Abstract B37: Clinical relevance of tumor-infiltrating immune cells in neuroblastoma

Abstract

The presence of tumor-infiltrating T cells is crucial for the development of immunotherapies and the prediction of clinical response for many human cancers. Recently, we have shown that tumor-infiltrating T cells have a prognostic value greater than, and independent of, the criteria currently used to stage neuroblastoma, the most common pediatric extra-cranial solid tumor accounting for 15% of childhood cancer-related death.
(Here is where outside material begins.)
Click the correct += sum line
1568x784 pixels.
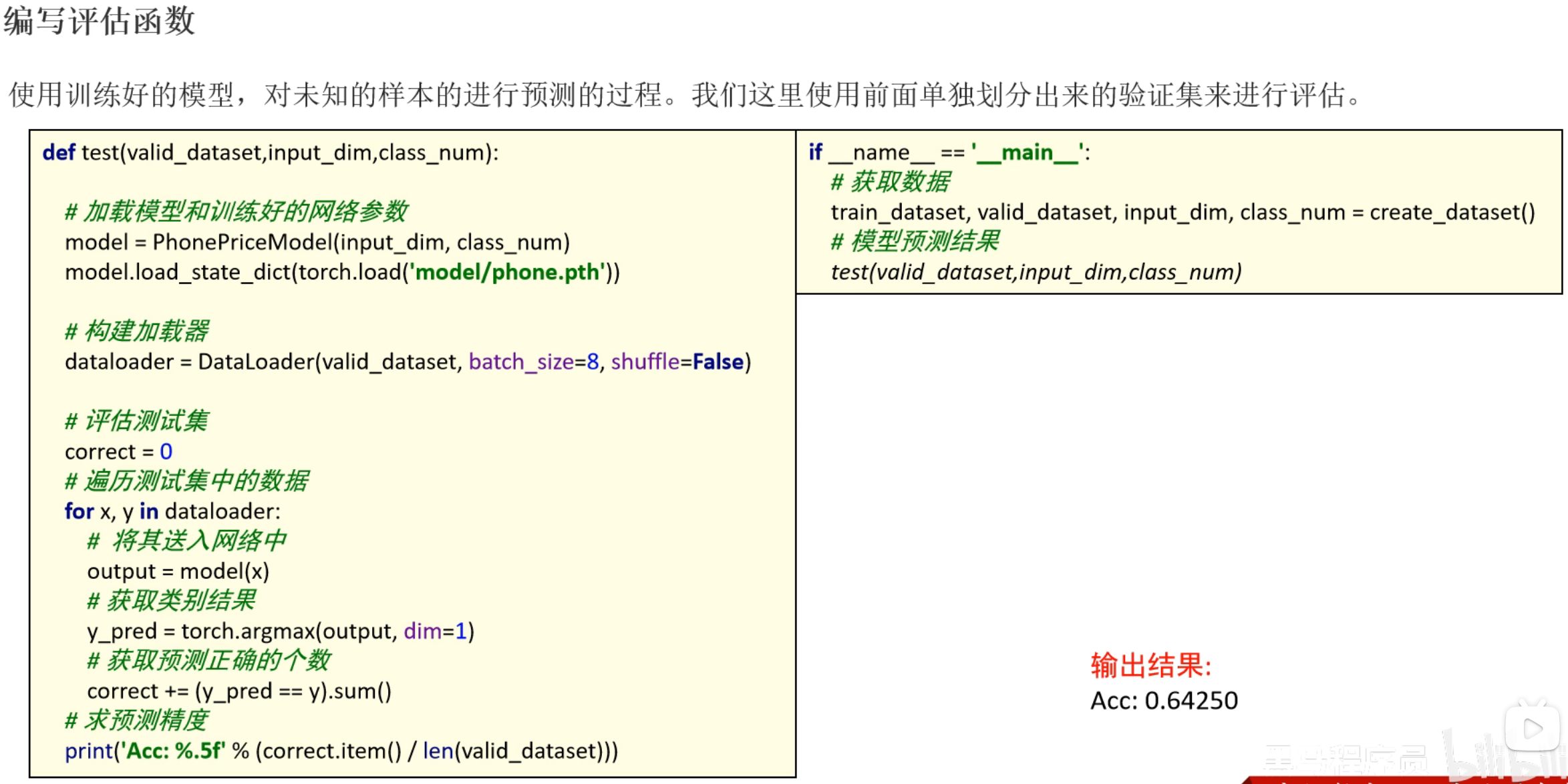click(x=239, y=691)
We demonstrated that expression of PD-L1 in tumor cells is inversely correlated with that of HLA class I, and that when combined they represent a promising prognostic biomarker in neuroblastoma. To further dissect the immune heterogeneity of neuroblastoma microenviroment, we evaluated the density of infiltrating dendritic cells (iDC), which are crucial for drug-induced anticancer immune response, in the same cohort of NB samples characterized for type, density, and composition of tumor T lymphocytes and expression of tumor PD-L1 and HLA class I. As for T cells, high density of iDCs was correlated with the presence of infiltrating T cells, expression of tumor HLA class I and favorable clinical outcome, suggesting that iDCs may be critical for robust tumor control by improving prediction of patient survival. Citation Format: Ombretta Melaiu, Renata Boldrini, Marco Chierici, Cesare Furlanello, Doriana Fruci. Clinical relevance of tumor-infiltrating immune cells in neuroblastoma [abstract]. In: Proceedings of the AACR Special Conference on Tumor Immunology and Immunotherapy; 2017 Oct 1-4; Boston, MA. Philadelphia (PA): AACR; Cancer Immunol Res 2018;6(9 Suppl):Abstract nr B37.